Jay Bailey comments on TurnTrout’s shortform feed

Jay Bailey 9 Oct 2022 11:18 UTC
2 points
Why is this difficult? Is it only difficult to do this in Challenge Mode—if you could just code in “Number of chickens” as a direct feed to the agent, can it be done then? I was thinking about this today, and got to wondering why it was hard—at what step does an experiment to do this fail?
- TurnTrout 10 Oct 2022 22:16 UTC
  2 points
  Parent
  Even if you can code in number of chickens as an input to the reward function, that doesn’t mean you can reliably get the agent to generalize to protect chickens. That input probably makes the task easier than in Challenge Mode, but not necessarily easy. The agent could generalize to some other correlate. Like ensuring there are no skeletons nearby (because they might shoot nearby chickens), but not in order to protect the chickens.

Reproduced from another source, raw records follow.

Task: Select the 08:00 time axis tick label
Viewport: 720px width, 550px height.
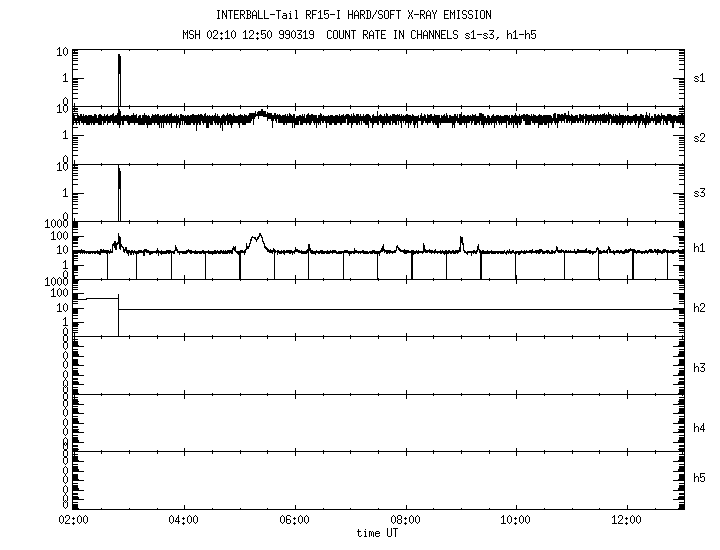Action: coord(405,521)
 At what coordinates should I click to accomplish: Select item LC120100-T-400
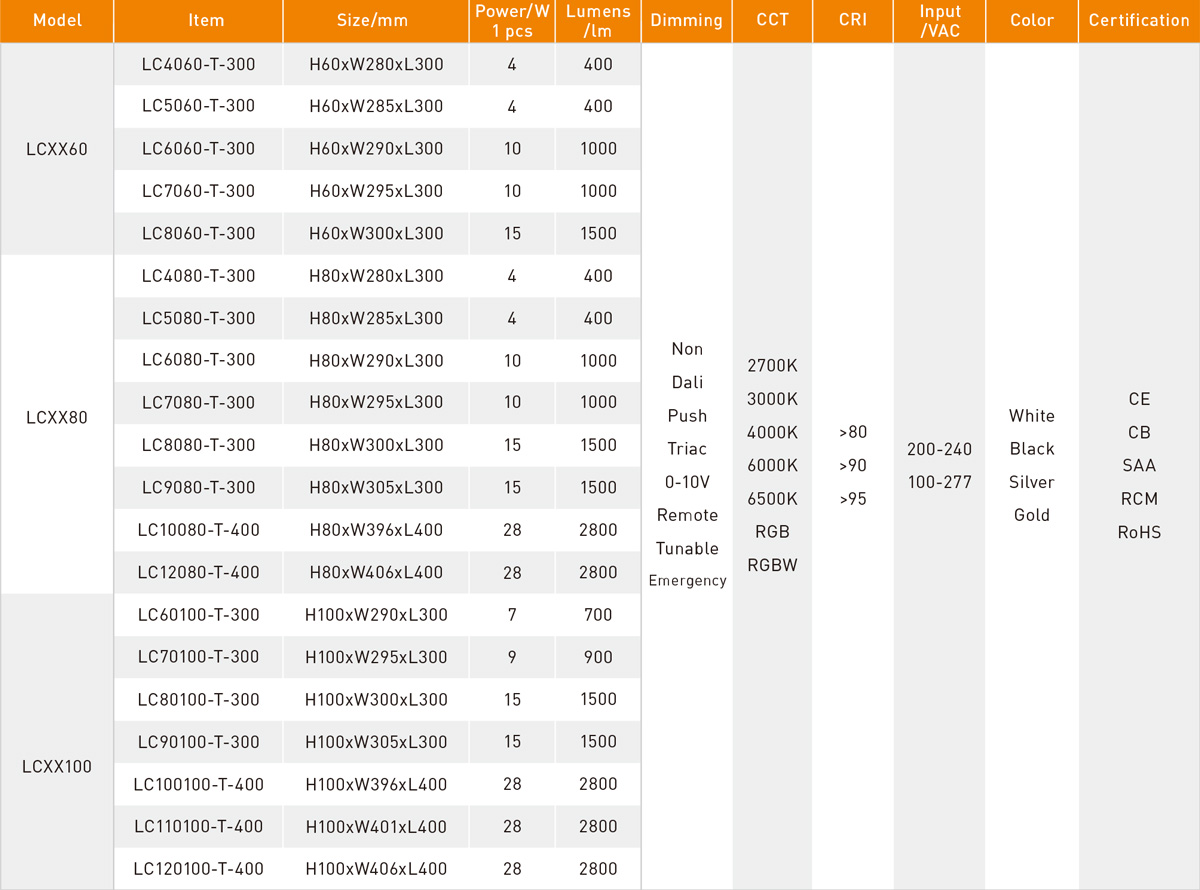(198, 869)
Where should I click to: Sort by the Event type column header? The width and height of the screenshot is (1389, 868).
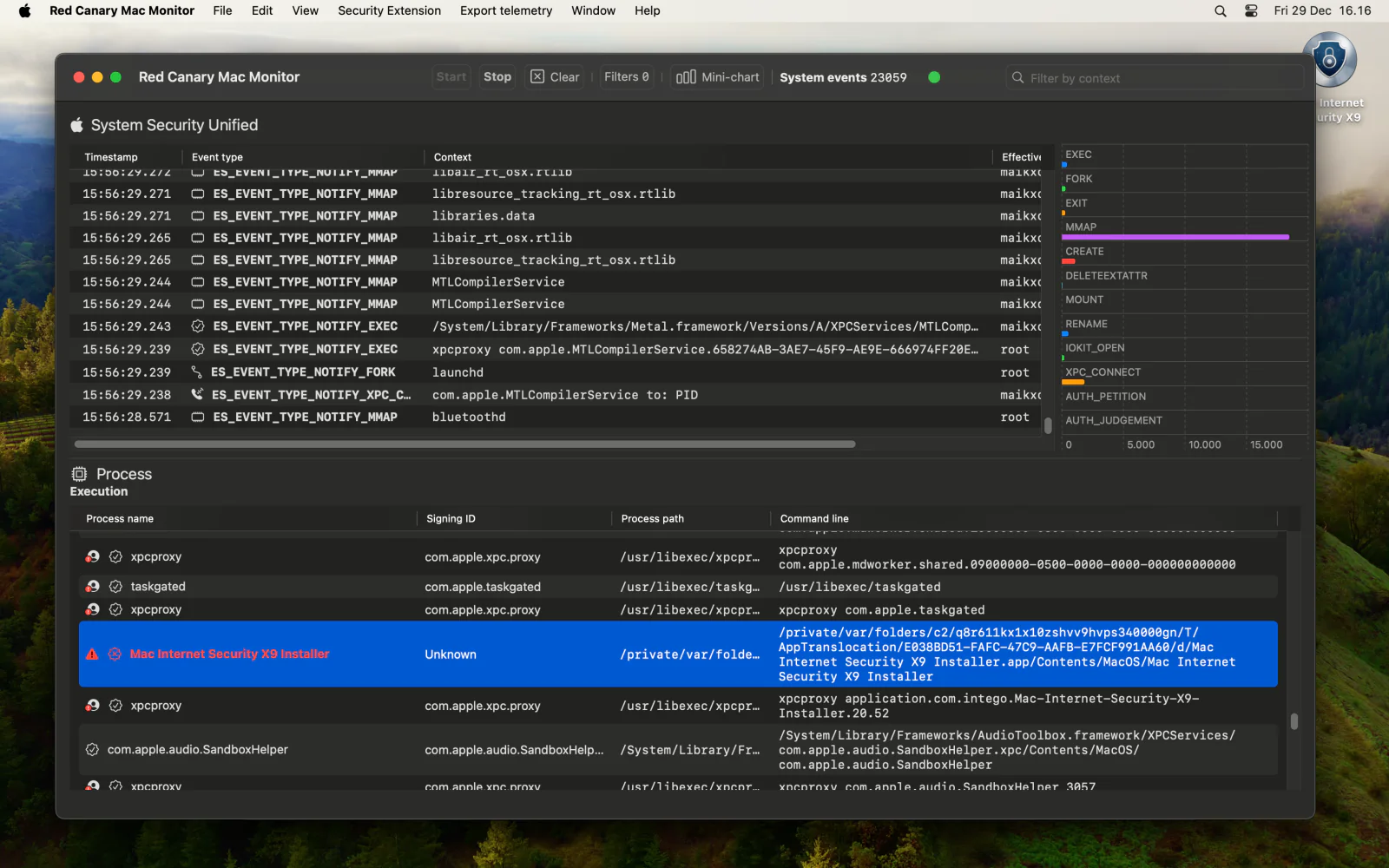[x=217, y=157]
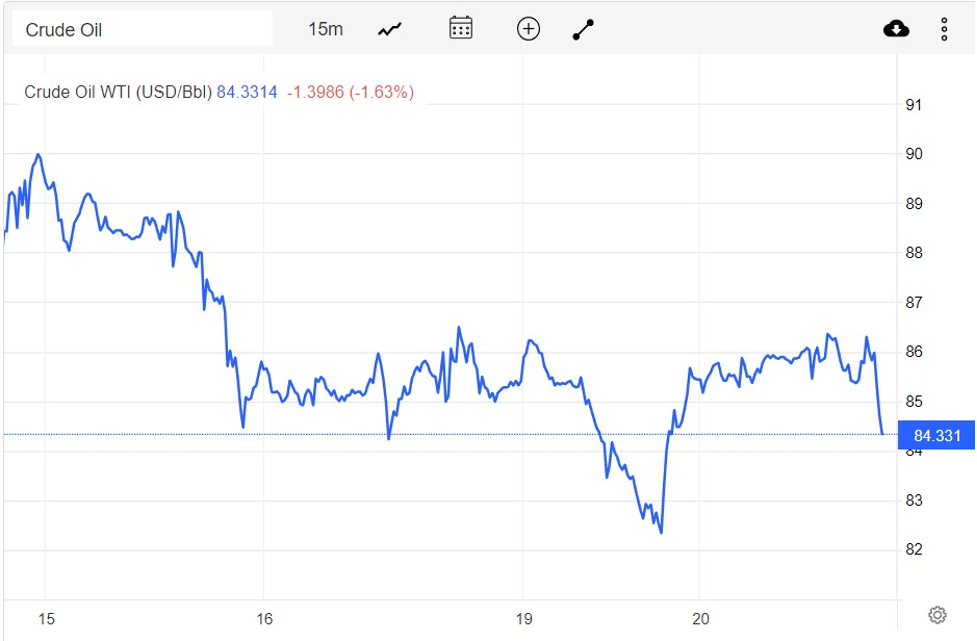Click the 82 label on price axis
The image size is (977, 641).
click(914, 550)
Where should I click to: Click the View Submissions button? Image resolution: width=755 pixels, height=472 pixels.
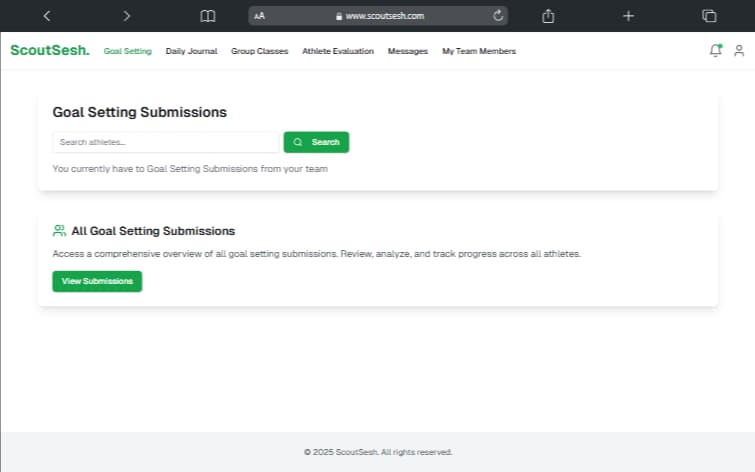point(97,281)
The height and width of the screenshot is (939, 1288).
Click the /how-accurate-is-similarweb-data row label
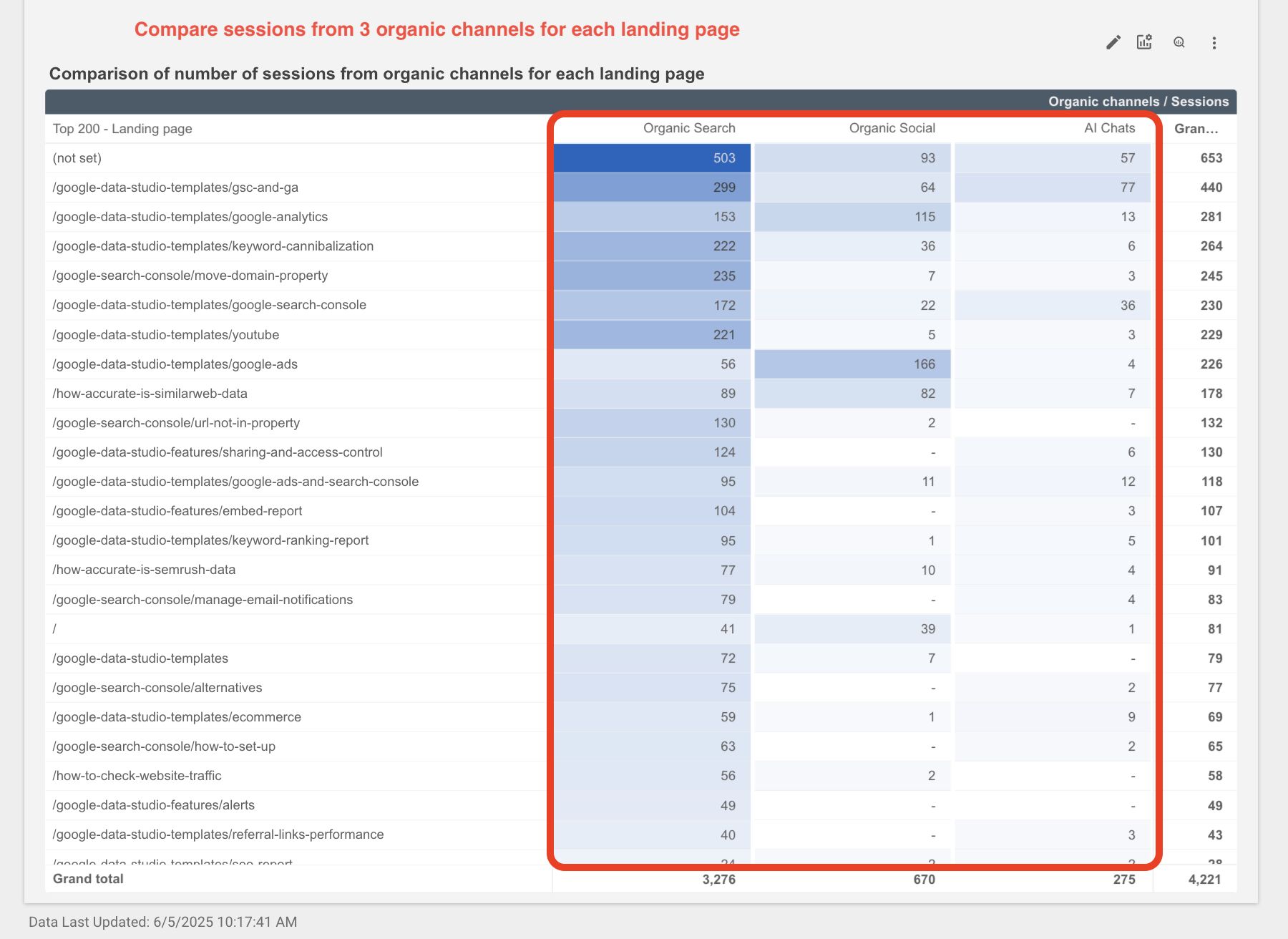pos(150,394)
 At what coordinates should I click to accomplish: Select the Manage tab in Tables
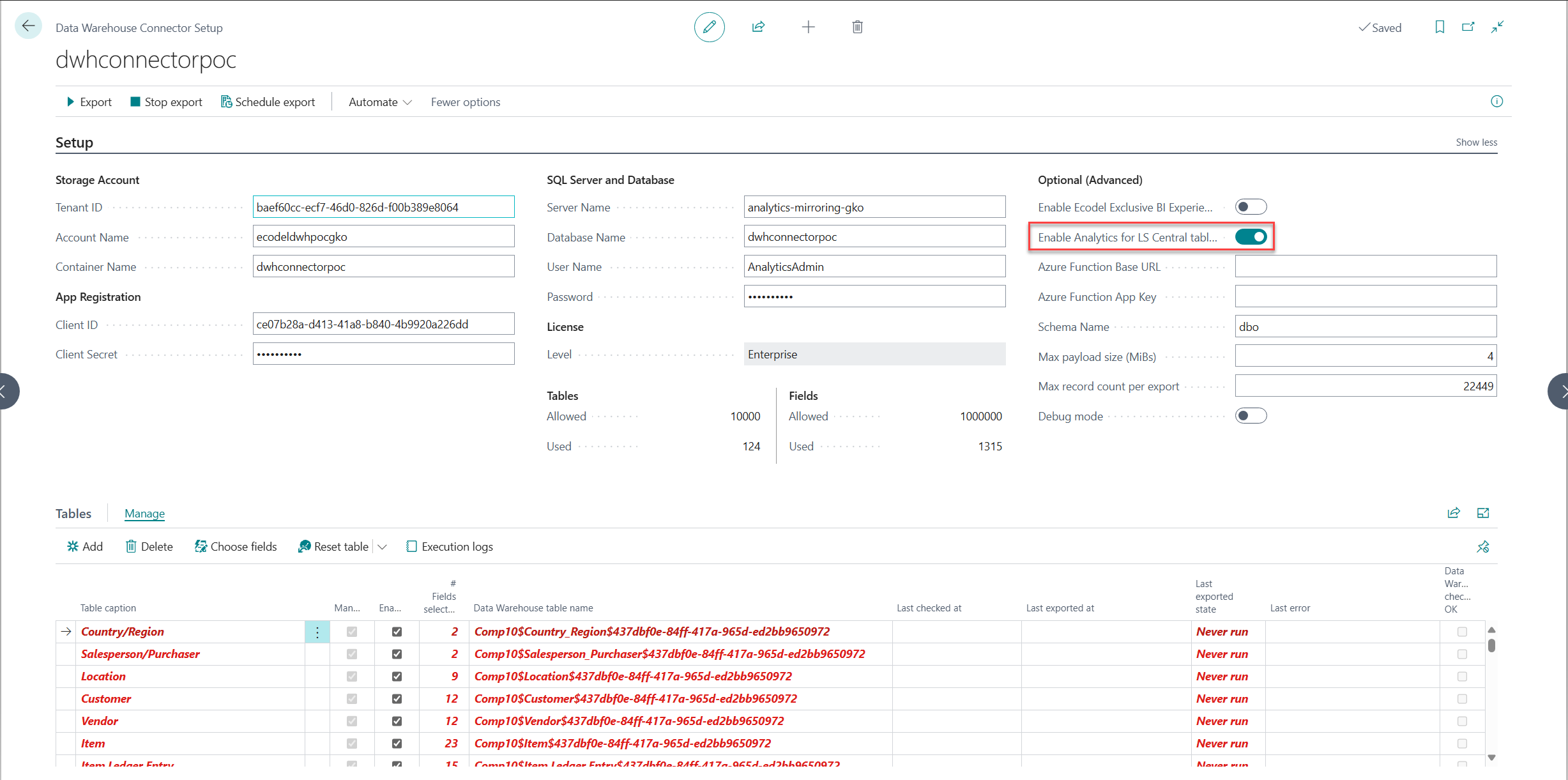pos(144,514)
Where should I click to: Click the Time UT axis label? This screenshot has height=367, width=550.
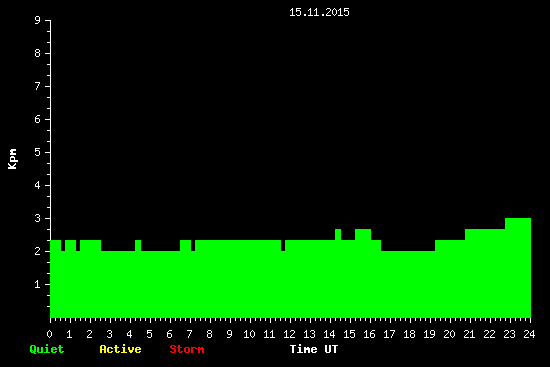pyautogui.click(x=314, y=349)
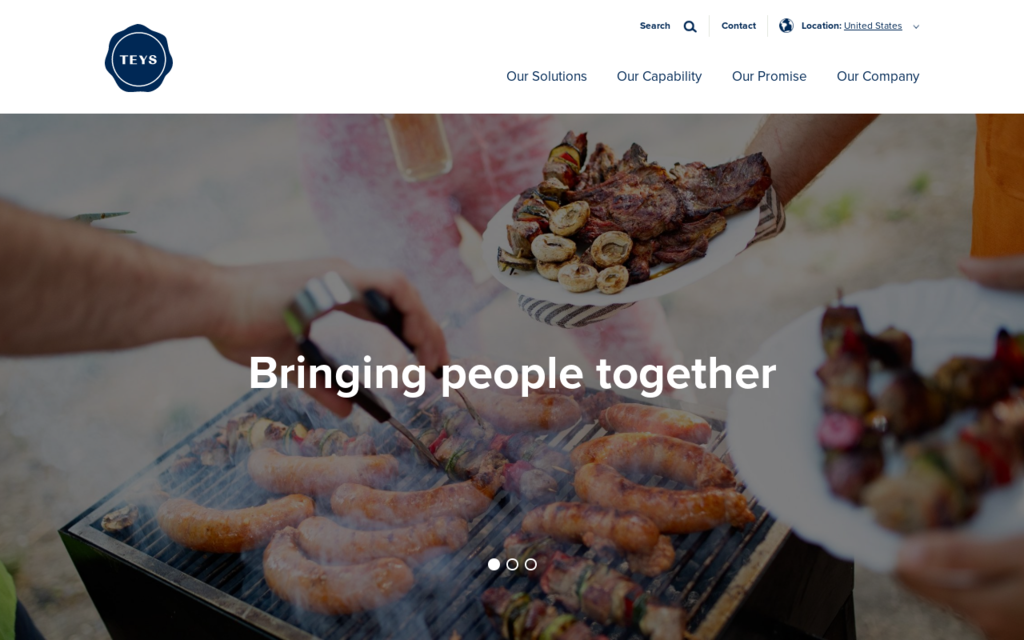Go to the Contact page link
Viewport: 1024px width, 640px height.
point(738,26)
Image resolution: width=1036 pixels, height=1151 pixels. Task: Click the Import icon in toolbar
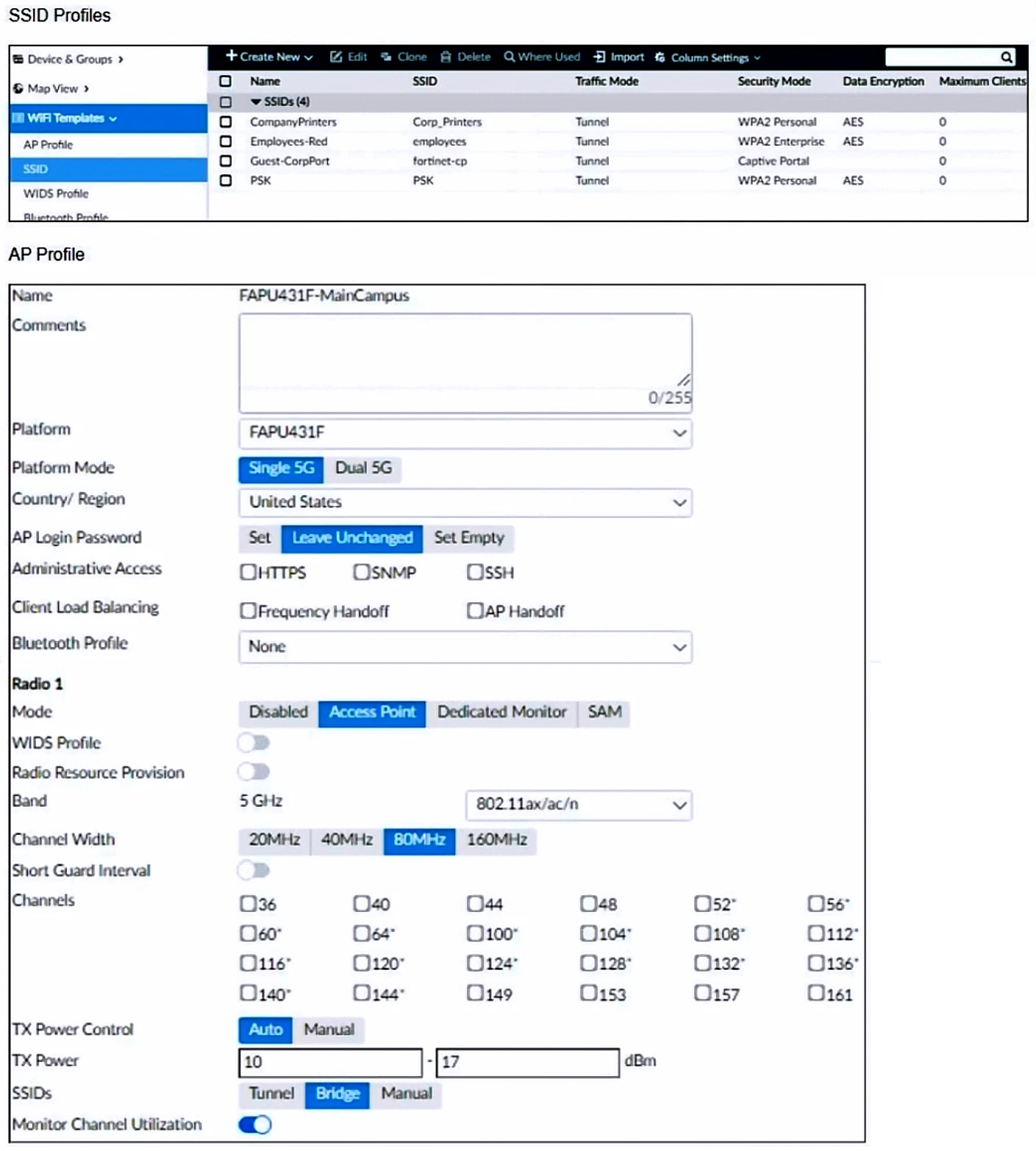click(599, 57)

  - Jay Bailey 10 Oct 2022 23:50 UTC
    1 point
    Parent
    So, if I understand correctly, the way we would consider it likely that the correct generalisation had happened would be if the agent could generalise to hazards it had never seen actually kill chickens before? And this would require the agent to have an actual model of how chickens can be threatened such that it could predict that lava would destroy chickens based on, say, it’s knowledge that it will die if it jumps into lava, which is beyond capabilities at the moment?
    - TurnTrout 17 Oct 2022 18:56 UTC
      2 points
      Parent
      Yes, that would be the desired generalization in the situations we checked. If that happens, we had specified a behavioral generalization property and then wrote down how we were going to get it, and then had just been right in predicting that that training rationale would go through.